Individual investors flock to bonds

The Treasury building.
The Treasury building. KAREN BLEIER/AFP via Getty Images

Here are three of the week's top pieces of financial insight, gathered from around the web:

Individual investors flock to bonds

Government bonds are the new meme stocks, said Sam Goldfarb in The Wall Street Journal. Seeking safety from a turbulent market, from the end of April to late May investors poured $20 billion into mutual and exchange-traded funds that focus on buying ordinary U.S. Treasurys, "the largest infusion over a four-week span in at least 29 years." So many orders have been placed for inflation-linked "I bonds" paying an initial interest rate of 9.62 percent — available only to individual investors, through the Treasury Department — that the agency had to shift staff to a call center. Purchases of these bonds, which are limited to $10,000 per investor, have totaled "$14.9 billion since November, about $6 billion more than the previous 20 years combined."

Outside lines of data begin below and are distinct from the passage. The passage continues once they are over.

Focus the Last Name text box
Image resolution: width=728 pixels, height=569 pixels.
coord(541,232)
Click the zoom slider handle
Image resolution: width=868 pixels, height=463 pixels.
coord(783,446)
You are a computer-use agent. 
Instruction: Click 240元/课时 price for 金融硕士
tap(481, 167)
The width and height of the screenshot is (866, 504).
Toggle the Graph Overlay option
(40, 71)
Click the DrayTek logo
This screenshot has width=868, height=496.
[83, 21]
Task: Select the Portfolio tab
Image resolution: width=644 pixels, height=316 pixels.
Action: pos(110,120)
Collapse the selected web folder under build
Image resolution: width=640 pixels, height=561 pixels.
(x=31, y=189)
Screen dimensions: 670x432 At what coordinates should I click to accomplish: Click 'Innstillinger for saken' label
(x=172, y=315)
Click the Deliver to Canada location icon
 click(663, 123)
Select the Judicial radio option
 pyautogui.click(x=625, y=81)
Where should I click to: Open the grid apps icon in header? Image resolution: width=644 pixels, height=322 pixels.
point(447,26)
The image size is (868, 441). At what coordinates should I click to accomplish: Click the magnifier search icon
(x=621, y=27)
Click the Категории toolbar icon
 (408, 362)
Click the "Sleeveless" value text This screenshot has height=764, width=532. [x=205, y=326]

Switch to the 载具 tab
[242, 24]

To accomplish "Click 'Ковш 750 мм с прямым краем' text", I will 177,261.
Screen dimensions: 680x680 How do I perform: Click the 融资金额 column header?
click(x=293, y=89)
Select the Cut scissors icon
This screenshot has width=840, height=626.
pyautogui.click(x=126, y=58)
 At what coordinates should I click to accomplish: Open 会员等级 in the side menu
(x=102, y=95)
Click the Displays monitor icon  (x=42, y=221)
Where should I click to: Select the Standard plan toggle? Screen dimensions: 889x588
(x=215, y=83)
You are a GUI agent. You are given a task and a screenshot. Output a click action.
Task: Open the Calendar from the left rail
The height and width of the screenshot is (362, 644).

Undercounting subscription bills

Most people underestimate how much they spend on subscriptions by a hefty amount, said Sarah O'Brien at CNBC. A new survey from market research firm C+R Research found that "consumers' offhand guess of how much they spend monthly on subscriptions averaged $86." The actual amount was $219 on average, a difference of $133 per month. The confusion is understandable. Subscriptions have exploded over the past decade — "for just media and entertainment offerings, the average number of paid subscriptions per consumer was 12 in 2020." That's a lot to keep track of. "Most people (86 percent) have put some, if not all, of their subscriptions on autopay." But nearly half of respondents said they "were still being charged for a subscription" they had forgotten about and no longer used.

Debt relief for Corinthian students

The Biden administration wiped away $5.8 billion in loans for former students of a defunct for-profit school, in the largest student debt cancelation yet, said Katie Lobosco at CNN. The Department of Education announced last week it would clear the debts of 560,000 students who attended Corinthian schools from 1995 through 2015, when regulators shut down the network of colleges for "misleading prospective students about the ability to transfer credits and falsifying its job placement rate." Onetime Corinthian students have pressed for relief for years; many had already been "refusing to make their payments" as part of the nation's first student debt strike. The announcement brought the total student loan relief approved under the Biden administration to $25 billion.